Written problem: Reproduce the items word for word, from the start through the line containing "pyautogui.click(x=60, y=128)", including that line. Leave the pictures out of your answer.

━━━ Records to use

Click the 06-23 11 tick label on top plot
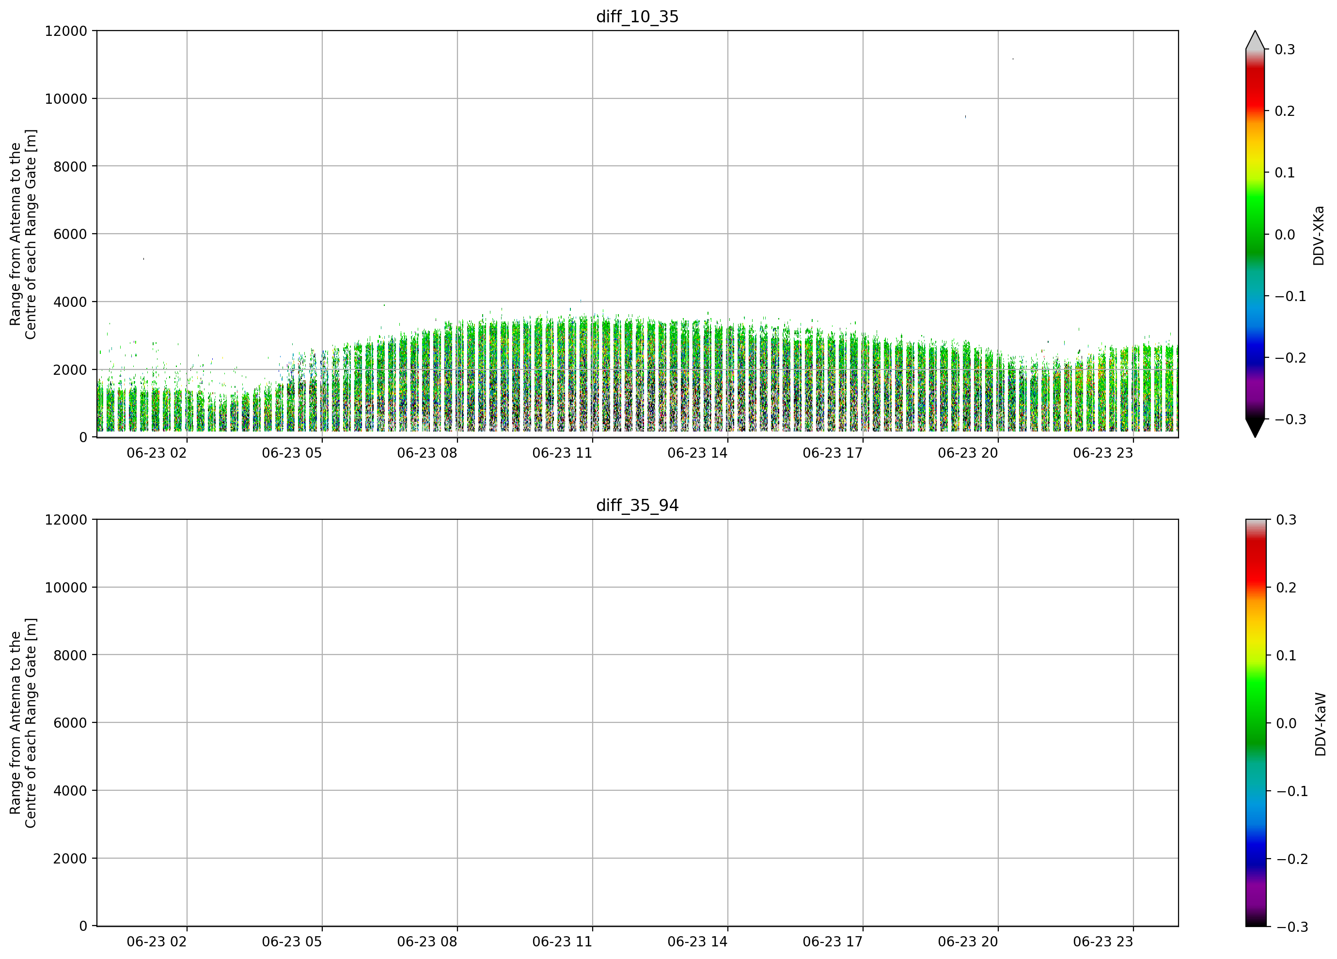 (x=562, y=453)
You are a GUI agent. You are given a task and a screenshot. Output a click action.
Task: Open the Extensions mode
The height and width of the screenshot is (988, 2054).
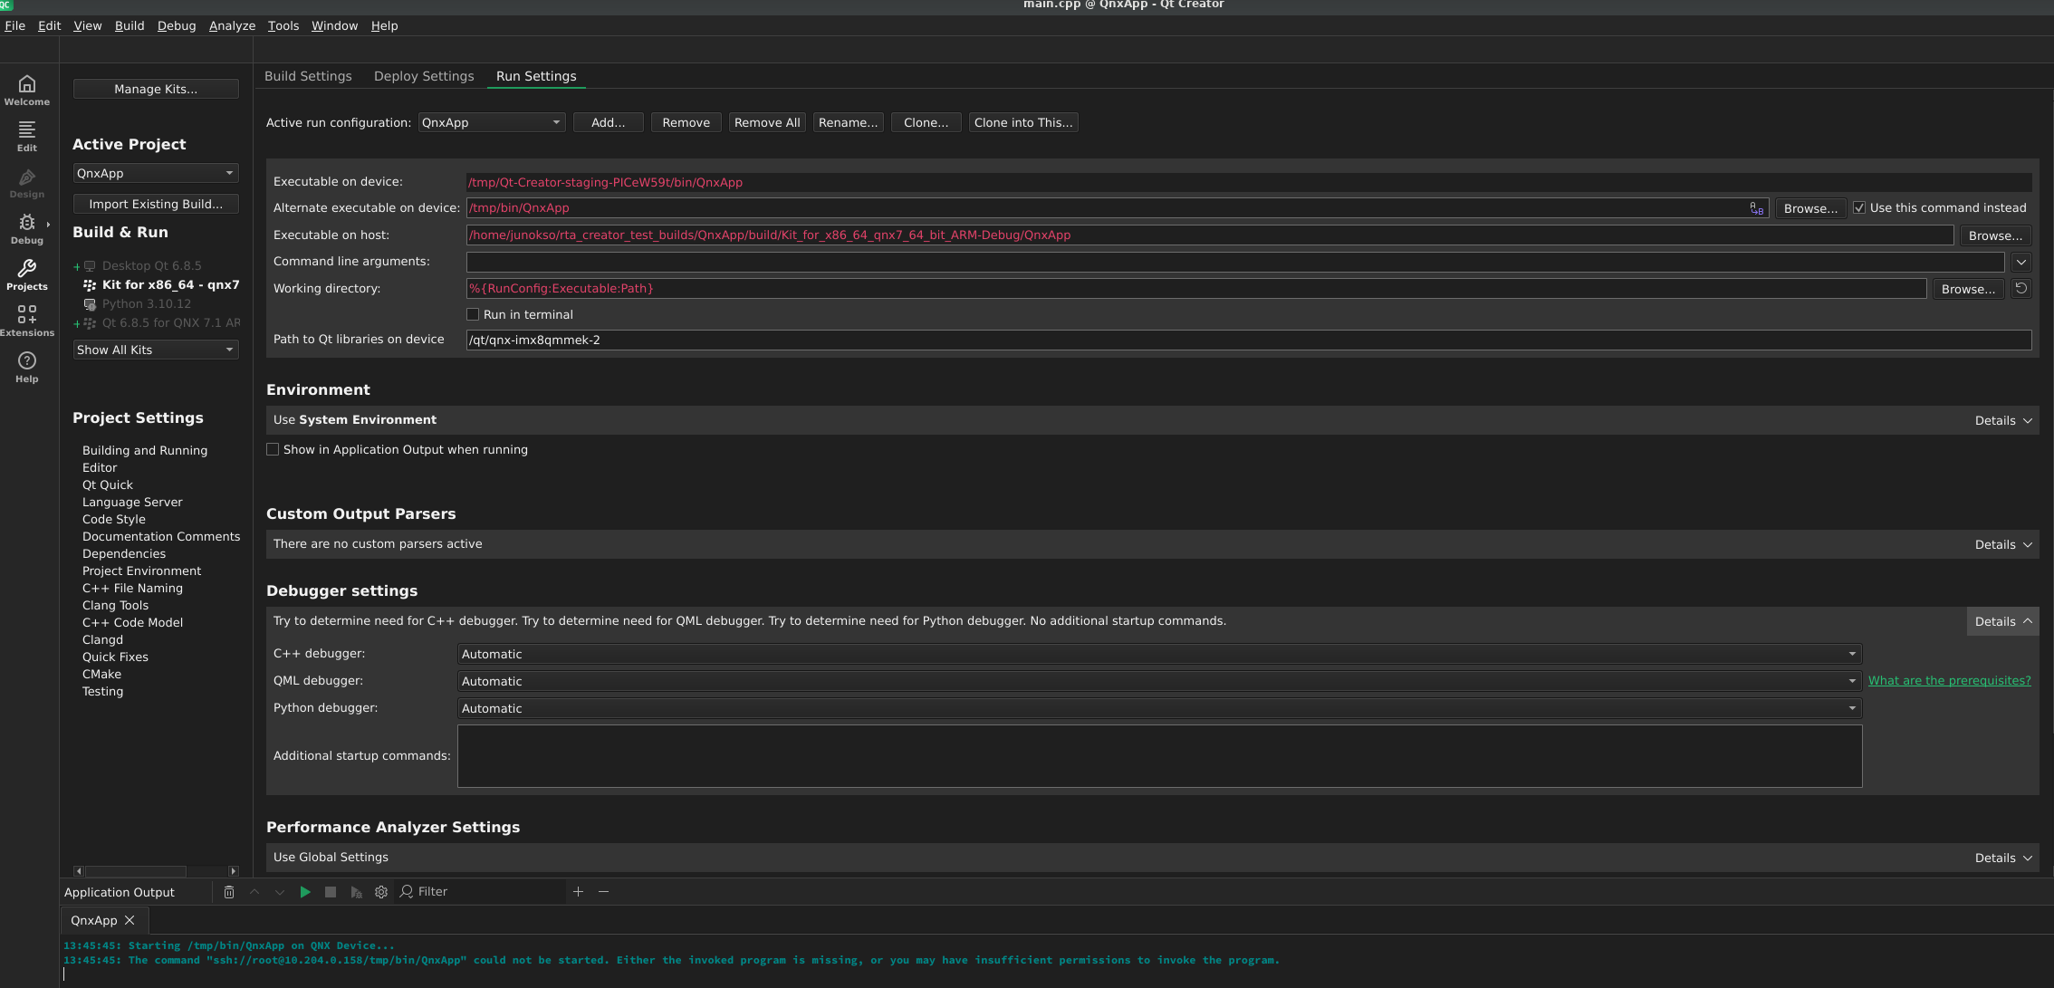point(27,321)
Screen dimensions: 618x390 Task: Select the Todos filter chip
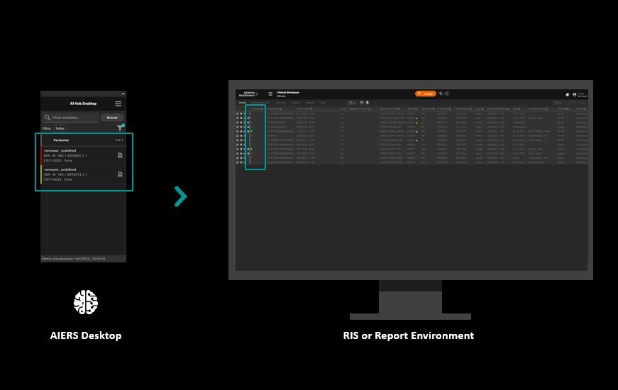pyautogui.click(x=60, y=128)
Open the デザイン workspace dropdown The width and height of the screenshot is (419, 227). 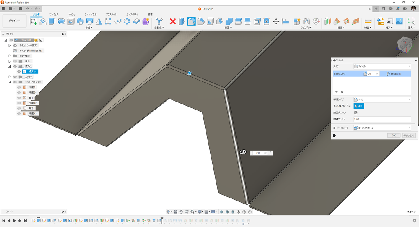14,21
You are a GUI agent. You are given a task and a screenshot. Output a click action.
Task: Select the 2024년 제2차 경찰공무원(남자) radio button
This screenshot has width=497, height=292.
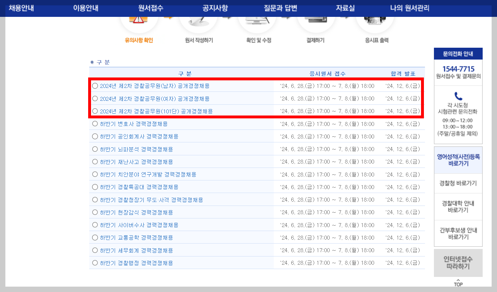(x=94, y=85)
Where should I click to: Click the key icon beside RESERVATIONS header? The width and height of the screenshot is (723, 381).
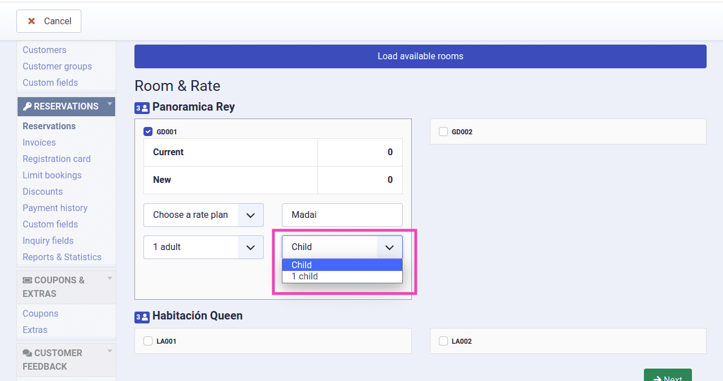coord(27,107)
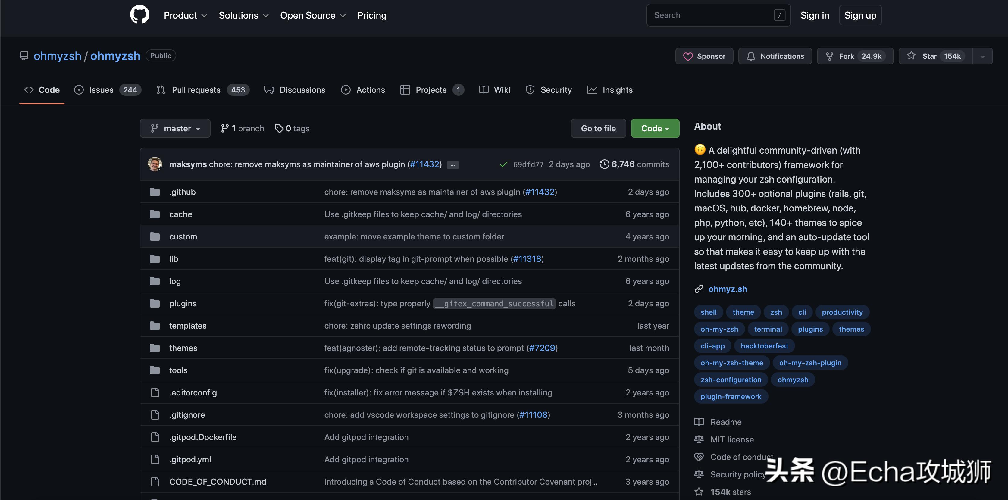Click the commit history clock icon
1008x500 pixels.
pyautogui.click(x=604, y=164)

━━━━━━

Solution for this problem:
Click the 06-23 11 tick label on top plot
 (x=562, y=453)
You are a GUI agent. You are given a task and a screenshot. Output a click action.
Task: Open the Extensions mode
The height and width of the screenshot is (988, 2054).
point(27,321)
Screen dimensions: 618x390 Task: Select the Todos filter chip
pyautogui.click(x=60, y=128)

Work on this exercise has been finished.